If you or someone you know is suffering from depression, you’re not alone. A quarter of university students who visit a campus health centre show signs of depression, according to a recent study by the Feinberg School of Medicine at Northwestern University.

“At every campus, mental health issues are on the rise,” says Melanie Bowman, manager of the Wellness Centre at U of G’s Student Health Services.

FeelingBetterNow® ( is a comprehensive program available to students, staff and faculty that assesses their mental health, identifies their risk of developing a mental illness and offers advice on what steps they can take.

The program provides reliable, confidential information about mental health issues like anxiety, depression and alcohol abuse. Participants can print the results of their assessment and discuss them with their family doctor.

“It supports family physicians in providing care because most mental illness is actually treated by family doctors,” says Lynda Davenport, director of Student Health Services. Getting an early diagnosis helps people get the treatment they need as soon as possible.

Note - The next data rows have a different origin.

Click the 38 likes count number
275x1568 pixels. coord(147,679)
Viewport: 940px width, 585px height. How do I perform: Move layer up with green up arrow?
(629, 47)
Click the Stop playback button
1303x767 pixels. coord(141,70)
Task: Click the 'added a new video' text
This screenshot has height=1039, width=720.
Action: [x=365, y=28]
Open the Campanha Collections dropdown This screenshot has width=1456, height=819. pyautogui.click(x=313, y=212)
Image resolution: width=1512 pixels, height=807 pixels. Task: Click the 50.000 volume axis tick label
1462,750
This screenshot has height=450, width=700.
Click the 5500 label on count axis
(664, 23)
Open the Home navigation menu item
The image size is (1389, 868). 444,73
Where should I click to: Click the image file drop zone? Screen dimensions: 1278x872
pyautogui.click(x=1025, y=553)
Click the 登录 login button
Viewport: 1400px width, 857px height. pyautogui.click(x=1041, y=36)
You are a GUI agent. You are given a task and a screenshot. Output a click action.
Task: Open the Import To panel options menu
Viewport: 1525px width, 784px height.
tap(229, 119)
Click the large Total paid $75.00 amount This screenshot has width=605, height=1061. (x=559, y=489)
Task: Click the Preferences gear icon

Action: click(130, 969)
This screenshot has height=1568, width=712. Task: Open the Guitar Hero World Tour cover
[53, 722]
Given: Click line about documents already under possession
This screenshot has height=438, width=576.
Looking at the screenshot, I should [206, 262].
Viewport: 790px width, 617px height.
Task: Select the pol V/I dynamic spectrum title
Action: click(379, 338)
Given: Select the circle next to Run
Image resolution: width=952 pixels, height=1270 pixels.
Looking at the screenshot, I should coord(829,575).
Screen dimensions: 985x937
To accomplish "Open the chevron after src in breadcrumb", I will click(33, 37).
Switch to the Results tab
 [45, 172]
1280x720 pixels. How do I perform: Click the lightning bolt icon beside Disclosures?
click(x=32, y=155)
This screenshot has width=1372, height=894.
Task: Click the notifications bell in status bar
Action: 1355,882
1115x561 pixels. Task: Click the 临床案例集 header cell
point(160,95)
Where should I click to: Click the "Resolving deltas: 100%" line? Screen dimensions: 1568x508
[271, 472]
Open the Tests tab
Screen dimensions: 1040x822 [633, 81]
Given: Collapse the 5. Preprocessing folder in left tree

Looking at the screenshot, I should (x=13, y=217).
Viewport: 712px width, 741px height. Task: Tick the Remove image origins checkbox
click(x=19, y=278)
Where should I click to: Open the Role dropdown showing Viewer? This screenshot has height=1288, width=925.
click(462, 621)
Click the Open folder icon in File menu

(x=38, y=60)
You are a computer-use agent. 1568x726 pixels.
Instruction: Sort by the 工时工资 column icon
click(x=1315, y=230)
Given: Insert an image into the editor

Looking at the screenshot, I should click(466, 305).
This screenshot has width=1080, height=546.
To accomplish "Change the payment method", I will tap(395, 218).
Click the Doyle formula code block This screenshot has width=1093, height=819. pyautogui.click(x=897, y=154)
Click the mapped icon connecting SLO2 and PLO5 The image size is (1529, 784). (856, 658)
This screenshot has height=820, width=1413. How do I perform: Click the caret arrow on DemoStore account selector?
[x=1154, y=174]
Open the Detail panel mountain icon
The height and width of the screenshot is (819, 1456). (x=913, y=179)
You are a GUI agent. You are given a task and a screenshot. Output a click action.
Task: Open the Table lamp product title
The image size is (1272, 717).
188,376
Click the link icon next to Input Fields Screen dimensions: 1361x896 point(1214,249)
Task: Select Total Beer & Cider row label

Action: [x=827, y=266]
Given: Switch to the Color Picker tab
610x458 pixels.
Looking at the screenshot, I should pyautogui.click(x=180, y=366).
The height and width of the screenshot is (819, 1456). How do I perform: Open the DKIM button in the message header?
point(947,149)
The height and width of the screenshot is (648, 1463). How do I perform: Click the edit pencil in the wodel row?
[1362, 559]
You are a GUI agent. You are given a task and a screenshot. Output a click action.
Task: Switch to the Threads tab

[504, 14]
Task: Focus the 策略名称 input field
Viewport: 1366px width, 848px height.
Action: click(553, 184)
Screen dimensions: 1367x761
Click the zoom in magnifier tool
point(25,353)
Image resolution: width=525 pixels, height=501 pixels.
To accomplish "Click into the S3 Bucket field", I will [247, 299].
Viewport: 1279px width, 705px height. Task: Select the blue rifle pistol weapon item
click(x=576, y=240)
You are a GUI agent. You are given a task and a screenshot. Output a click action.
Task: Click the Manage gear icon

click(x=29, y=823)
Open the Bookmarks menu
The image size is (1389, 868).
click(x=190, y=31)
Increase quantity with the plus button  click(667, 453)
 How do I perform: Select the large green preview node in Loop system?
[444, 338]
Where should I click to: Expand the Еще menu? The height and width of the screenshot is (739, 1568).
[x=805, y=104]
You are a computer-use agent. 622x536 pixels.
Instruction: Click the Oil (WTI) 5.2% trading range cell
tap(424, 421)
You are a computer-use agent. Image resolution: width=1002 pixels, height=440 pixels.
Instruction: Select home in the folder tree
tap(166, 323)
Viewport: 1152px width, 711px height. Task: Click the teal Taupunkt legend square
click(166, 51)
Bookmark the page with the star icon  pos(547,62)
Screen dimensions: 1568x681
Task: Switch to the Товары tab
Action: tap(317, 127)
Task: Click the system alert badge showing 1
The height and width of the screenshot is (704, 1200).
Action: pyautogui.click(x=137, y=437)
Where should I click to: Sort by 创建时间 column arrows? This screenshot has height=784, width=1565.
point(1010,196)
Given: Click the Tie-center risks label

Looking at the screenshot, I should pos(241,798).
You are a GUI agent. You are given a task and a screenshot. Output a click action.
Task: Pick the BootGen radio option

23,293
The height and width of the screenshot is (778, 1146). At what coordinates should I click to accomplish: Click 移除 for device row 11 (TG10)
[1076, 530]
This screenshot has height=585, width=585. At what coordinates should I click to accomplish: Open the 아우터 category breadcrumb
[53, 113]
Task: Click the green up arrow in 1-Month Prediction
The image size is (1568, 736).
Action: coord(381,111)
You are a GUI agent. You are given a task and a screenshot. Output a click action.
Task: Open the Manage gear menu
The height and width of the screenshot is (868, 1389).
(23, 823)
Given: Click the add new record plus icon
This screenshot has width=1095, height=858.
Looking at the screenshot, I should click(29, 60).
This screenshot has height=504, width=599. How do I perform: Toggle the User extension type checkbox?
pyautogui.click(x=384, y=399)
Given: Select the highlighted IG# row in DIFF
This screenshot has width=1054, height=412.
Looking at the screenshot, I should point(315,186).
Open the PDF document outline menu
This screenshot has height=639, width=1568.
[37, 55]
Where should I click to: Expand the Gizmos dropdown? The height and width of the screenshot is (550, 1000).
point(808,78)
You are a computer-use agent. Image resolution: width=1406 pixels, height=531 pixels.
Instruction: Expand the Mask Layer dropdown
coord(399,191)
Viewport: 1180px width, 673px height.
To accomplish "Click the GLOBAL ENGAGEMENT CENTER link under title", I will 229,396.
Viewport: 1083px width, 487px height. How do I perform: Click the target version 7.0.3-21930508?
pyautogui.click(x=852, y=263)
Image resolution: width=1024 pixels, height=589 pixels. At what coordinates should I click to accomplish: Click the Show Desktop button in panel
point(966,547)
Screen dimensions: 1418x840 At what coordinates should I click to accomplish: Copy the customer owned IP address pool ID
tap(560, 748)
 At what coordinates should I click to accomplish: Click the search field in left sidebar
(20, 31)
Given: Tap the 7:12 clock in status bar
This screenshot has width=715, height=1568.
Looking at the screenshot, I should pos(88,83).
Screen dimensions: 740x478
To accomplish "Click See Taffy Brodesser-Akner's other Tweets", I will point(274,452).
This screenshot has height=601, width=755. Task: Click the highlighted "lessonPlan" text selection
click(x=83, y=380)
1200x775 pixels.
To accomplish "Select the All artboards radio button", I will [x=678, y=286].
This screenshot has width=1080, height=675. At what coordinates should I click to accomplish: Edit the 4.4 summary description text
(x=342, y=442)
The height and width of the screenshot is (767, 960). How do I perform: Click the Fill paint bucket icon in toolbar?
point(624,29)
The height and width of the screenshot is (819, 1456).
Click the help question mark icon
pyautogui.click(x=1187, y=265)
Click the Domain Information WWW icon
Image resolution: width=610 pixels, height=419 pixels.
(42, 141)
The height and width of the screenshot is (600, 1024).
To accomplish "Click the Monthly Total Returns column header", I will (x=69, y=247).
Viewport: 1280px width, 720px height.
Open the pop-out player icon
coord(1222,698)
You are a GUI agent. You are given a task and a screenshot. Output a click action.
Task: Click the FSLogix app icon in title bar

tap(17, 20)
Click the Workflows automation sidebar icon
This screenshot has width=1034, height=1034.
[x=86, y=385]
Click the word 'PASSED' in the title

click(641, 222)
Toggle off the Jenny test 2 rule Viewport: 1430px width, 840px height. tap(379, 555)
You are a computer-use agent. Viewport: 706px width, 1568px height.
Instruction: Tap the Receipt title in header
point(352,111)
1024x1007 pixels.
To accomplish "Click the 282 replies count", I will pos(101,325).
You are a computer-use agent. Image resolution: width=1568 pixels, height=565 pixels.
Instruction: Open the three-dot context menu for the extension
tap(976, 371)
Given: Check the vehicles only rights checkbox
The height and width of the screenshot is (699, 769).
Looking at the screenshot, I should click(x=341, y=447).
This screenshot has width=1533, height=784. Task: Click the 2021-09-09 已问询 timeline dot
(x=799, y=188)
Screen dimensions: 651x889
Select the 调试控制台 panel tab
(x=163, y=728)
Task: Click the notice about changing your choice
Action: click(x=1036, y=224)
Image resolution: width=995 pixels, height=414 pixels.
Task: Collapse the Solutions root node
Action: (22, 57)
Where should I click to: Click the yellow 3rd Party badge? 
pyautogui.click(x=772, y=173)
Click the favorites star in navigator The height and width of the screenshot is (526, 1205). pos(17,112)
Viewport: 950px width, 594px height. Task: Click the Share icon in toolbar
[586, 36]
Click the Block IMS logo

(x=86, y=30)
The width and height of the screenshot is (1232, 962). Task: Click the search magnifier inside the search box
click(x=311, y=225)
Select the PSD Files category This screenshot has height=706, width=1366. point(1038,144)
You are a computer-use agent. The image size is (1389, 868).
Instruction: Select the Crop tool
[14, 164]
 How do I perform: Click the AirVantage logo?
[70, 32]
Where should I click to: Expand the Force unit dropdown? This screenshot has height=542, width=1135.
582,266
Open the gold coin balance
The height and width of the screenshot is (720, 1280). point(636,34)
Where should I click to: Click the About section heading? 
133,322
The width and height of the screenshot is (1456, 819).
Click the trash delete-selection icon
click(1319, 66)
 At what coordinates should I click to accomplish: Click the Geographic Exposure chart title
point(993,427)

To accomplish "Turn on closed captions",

Unlike a broken bone, which can be diagnosed by an X-ray, there’s no way to look inside someone’s mind to find out what they’re going through, says Davenport.

Students face enormous pressure to succeed in school, work and their personal relationships, she adds, yet despite their prevalence, mental health issues still carry a stigma. Cultural and family backgrounds can also influence a student’s perception of mental illness.

“It’s a huge barrier,” says Bowman. “Mental health issues are really misunderstood. People have a lot of fear of what if it happens to them.” Much of that fear surrounds the diagnosis and treatment of mental illness, which makes people reluctant to seek help.

Mental illness is a condition that “defies logic,” Davenport adds. People don’t know why they feel or behave a certain way, and they don’t know what to do if they think they have a mental illness or know someone who does.

“Just like there’s a mystery as to what causes it, there’s a mystery about what’s going to make it better,” she says. “There’s a sense of helplessness for those people who surround somebody with a mental illness. They don’t really know what to say or what to do.”

FeelingBetterNow® is available to more than 500,000 people at major organizations across Canada.

“This is the first time it’s been tweaked for a university audience,” says Bowman, adding that the program was endorsed by the medical staff at Student Health Services.

FeelingBetterNow® was developed by psychiatrists, psychologists, family physicians and workplace mental health experts at universities in Canada and the United States. The program has also been approved by the College of Family Physicians of Canada.

The survey was launched at U of G in September with financial support from the Central Student Association and the Graduate Students’ Association. The site received 200 hits in September and October, as well as 75 revisits.

Davenport cautions students against trying to diagnose themselves using an Internet search because the information they find may not be accurate or reliable.

Student feedback on FeelingBetterNow® has been positive, she adds. They praised the site for its accessibility, making information available around the clock without an appointment. They also liked being able to find information on their own while protecting their privacy. If they don’t feel comfortable discussing their assessment with a health care professional, the program offers advice on steps they can take on their own as well as a list of campus resources.

“You’re not alone,” says Davenport, adding that when people open up about their mental illness, “there are so many people who know exactly what they’re talking about.”